So you want to learn about starting a blog. But there’s one question you should answer for yourself before you actually start your own blog. That question is “why?” Creating your own blog is a fun and fulfilling thing to do. But if you don't know “why” you want to begin blogging in the first place, it's unlikely you'll stick with it for very long. This post will help you figure out your why and provide a free printable worksheet to ask yourself the right questions and organize your thoughts on paper.
Why Do You Want to Start a Blog?
It doesn’t really matter what your “why” is. What matters is that you have one in the first place.
There’s no right or wrong answer here, but knowing exactly why you want to start your blog is important so you can develop some focus about what you’re trying to do.
At the end of this post I’ll give you access to a free printable to help you start getting your “why” together on paper. That way you can start your blog with focus and purpose instead of being all over the place like I see with so many beginning bloggers.
I'll show you how to get even deeper into the process in a later post.
To help you along, here are some of the more common reasons why starting a blog is a great idea:
Starting a Blog To Teach People Something
Everybody has a unique set of skills that no one else has. You might be an astrophysicist, a quilt maker, a school teacher, or a software expert.

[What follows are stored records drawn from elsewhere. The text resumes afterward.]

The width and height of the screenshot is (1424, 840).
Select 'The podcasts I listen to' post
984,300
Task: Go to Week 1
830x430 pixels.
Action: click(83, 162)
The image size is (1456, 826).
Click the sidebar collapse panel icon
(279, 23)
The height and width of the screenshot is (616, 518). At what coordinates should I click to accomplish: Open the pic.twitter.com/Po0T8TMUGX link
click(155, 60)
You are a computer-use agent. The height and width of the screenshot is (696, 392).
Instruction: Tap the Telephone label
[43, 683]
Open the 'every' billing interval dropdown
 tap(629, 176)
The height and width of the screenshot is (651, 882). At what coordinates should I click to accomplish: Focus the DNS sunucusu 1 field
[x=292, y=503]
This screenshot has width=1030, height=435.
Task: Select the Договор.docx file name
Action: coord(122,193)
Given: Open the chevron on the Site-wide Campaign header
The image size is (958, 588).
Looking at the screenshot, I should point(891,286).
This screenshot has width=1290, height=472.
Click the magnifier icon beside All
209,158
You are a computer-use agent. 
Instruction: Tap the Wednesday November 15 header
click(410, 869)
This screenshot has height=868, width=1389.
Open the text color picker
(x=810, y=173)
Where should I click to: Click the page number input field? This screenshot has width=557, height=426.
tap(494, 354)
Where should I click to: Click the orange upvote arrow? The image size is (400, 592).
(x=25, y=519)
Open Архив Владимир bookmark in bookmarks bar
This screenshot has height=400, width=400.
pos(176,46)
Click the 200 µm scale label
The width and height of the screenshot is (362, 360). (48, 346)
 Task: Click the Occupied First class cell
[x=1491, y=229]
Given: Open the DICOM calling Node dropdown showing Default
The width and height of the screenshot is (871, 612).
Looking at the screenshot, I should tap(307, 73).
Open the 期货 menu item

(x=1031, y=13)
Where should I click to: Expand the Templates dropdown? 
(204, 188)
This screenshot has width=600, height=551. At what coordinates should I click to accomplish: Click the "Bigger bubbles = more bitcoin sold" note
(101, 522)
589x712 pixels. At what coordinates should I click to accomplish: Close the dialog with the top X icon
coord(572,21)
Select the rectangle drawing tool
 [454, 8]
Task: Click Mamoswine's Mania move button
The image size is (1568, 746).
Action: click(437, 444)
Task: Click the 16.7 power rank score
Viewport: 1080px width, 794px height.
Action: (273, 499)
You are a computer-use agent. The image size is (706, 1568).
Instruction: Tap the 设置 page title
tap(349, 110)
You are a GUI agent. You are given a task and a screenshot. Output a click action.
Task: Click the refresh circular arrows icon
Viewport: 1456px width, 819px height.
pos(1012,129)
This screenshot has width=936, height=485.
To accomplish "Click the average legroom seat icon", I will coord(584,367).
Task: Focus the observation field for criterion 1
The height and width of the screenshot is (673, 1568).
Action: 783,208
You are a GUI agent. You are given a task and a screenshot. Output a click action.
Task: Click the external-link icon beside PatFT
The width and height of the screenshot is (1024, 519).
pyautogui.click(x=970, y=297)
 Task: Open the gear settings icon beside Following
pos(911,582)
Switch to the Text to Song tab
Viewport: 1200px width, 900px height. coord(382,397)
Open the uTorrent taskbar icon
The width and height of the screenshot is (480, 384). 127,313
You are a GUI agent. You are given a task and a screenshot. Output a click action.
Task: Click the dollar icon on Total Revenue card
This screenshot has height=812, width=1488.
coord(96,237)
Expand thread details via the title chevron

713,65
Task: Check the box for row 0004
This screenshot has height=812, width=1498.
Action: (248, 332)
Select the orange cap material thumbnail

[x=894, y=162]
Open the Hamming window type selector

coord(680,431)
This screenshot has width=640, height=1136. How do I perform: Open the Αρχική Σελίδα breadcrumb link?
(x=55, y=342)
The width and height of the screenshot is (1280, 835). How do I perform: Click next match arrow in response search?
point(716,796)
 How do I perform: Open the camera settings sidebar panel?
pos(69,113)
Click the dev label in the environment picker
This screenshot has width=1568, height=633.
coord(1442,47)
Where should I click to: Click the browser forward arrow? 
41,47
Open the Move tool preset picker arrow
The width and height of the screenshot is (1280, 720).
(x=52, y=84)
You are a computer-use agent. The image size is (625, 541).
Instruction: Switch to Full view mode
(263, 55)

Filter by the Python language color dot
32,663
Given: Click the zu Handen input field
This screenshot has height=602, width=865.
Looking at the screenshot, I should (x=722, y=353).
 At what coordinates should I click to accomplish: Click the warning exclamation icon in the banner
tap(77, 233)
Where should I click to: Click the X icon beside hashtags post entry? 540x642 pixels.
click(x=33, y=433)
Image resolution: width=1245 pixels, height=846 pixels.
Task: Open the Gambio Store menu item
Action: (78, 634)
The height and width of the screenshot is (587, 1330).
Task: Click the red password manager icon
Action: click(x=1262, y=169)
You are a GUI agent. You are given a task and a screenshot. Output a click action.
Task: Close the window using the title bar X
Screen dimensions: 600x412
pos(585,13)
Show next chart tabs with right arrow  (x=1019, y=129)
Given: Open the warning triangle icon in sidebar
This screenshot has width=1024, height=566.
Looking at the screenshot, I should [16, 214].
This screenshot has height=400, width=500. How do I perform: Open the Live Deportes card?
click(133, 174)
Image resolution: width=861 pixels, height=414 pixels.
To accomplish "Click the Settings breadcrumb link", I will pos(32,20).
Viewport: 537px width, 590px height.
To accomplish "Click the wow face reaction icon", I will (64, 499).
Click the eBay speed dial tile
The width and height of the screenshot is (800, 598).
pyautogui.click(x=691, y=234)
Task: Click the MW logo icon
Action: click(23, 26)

No matter what your skillset is, there is somebody out there who wants to learn what you know.
Starting a blog gives you the ability to teach people the world over about the subject(s) you know best. Even better, you can make money with your new blog sharing your knowledge with others (see below)!
To Provide a Unique Perspective
Maybe you feel like your skillset isn’t all that unique. But that’s ok, because nobody does it the way you do it!
Just providing a unique perspective on what you do or how you think is a great way to affect people in a positive way.
Your unique take on things can be just what someone else needs to feel better about themselves, do better work, or just learn to do something new!
To Bring People on a Journey
Sometimes just putting your thoughts down in written form helps you learn more about yourself. One of the great things is that there are other people out there who want to be part of a community that can help you along in your journey.
- Maybe you’re a new mom trying to figure out this “parenting” thing.
- Or a recent graduate starting a new career.
- You might even be undergoing a health crisis or other major life change.
As you grow traffic and get more followers, you’ll form a community of like-minded people. They'll help and encourage you (and each other) toward personal growth in a way that you just can’t get by doing it alone.
To Start a Business
Starting a blog can be a great way to make money on the side. Even better, you can grow your blog into a full-time business if you really want to.
I know people that make as little as a few hundred dollars a month on the side to well over $100,000 a month blogging full time.
The potential is truly unlimited!
Blogging as a business can provide you with the freedom to set your own hours, do something you love, and be your own boss. Even better, if you set up your business right, you can earn passive income with your blog while you sleep!
All that stands between you and huge blogging success is you!
Just for Fun
Some people start a blog just for fun. Maybe you’re not interested in making money or teaching people something.
You can just use your blog as a social outlet if you like, sort of like a public online journal.
Talk about anything you like and just be yourself. It’s a great way to blow off a little steam and bring others along for the journey.